In order to mitigate the drastic effects of climate change which is adversely affecting most countries including Pakistan, efforts are under way at a frenzied pace to combat it by making the landscape as green as possible.
To this end, the world's highest and cold desert 'Katpana Desert' located in Pakistan's scenic Skardu region is going to go green as 280,000 saplings have been planted in the Ten Billion Tree Tsunami (TBTTP) campaign under Prime Minister Imran Khan's vision of Clean Green Pakistan.
The aim behind planting trees in a desert is to turn barren lands from grey to green and contain the rising temperatures and environmental degradation in the region, an official of the 10 Billion Tree Tsunami Plantation project disclosed to the media.
Highlighting the first-ever desert plantation of the country ahead of World Environment Day celebrations which the country would be hosting globally as a leader on environmental conservation, he added that Under TBTTP, the respective Forest Department has aimed at continuing the process to harness maximum areas under forest cover by converting desert to green cover," he said.
"Now turning a desert into green forest, around 35,000 plants have been planted alone in Spring Plantation 2021 at Hoto Forest, Skardu comprising a mix of Indian Willow and Olive plants," the official pointed out.

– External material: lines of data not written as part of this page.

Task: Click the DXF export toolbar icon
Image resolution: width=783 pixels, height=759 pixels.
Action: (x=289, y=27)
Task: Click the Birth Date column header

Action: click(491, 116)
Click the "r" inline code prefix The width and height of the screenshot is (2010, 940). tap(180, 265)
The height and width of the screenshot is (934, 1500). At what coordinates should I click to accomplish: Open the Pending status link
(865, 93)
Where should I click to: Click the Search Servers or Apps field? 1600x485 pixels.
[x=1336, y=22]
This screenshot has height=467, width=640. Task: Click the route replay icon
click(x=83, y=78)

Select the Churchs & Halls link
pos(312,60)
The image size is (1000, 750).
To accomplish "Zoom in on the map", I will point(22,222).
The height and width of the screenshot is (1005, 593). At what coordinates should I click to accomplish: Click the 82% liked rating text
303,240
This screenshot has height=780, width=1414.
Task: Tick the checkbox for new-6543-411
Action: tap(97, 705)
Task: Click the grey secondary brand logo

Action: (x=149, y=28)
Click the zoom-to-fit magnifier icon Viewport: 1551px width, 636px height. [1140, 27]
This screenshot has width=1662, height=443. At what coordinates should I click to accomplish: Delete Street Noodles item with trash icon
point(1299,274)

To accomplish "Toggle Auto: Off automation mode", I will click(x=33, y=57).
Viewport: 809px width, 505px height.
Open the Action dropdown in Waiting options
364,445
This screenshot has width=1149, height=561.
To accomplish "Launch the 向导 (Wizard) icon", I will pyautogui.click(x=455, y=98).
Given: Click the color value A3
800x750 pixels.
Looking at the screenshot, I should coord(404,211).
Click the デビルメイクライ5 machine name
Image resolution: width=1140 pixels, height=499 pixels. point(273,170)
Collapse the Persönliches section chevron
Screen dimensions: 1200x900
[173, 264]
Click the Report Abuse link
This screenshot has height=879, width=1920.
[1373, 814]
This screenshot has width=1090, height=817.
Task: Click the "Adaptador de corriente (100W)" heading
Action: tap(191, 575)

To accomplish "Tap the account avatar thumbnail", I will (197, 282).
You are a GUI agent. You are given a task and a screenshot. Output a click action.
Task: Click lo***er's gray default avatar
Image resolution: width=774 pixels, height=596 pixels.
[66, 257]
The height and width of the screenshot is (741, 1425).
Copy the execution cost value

While elaborating on the cold desert environment, the official described Katpana cold desert as the world's highest desert in Skardu, Gilgit-Baltistan.
He added that giving a breathtaking view of picturesque dunes of fine quality sand, the high sand dunes of Katpana has given it the name of the cold desert.
"Due to a higher altitude terrain, the temperature prevailing is savage varying from 8°C to 26°C in October which drops to -10°C in December to January making the region one of the harshest areas to survive in during peak seasons of cold," he said.
Under TBTTP, he explained during this spring season 2021, 0.035 million plants were planted where a total of 0.28 million saplings were planted in Katpana cold desert since the inception of the TBTTP project.
Published in The Express Tribune, May 28th, 2021.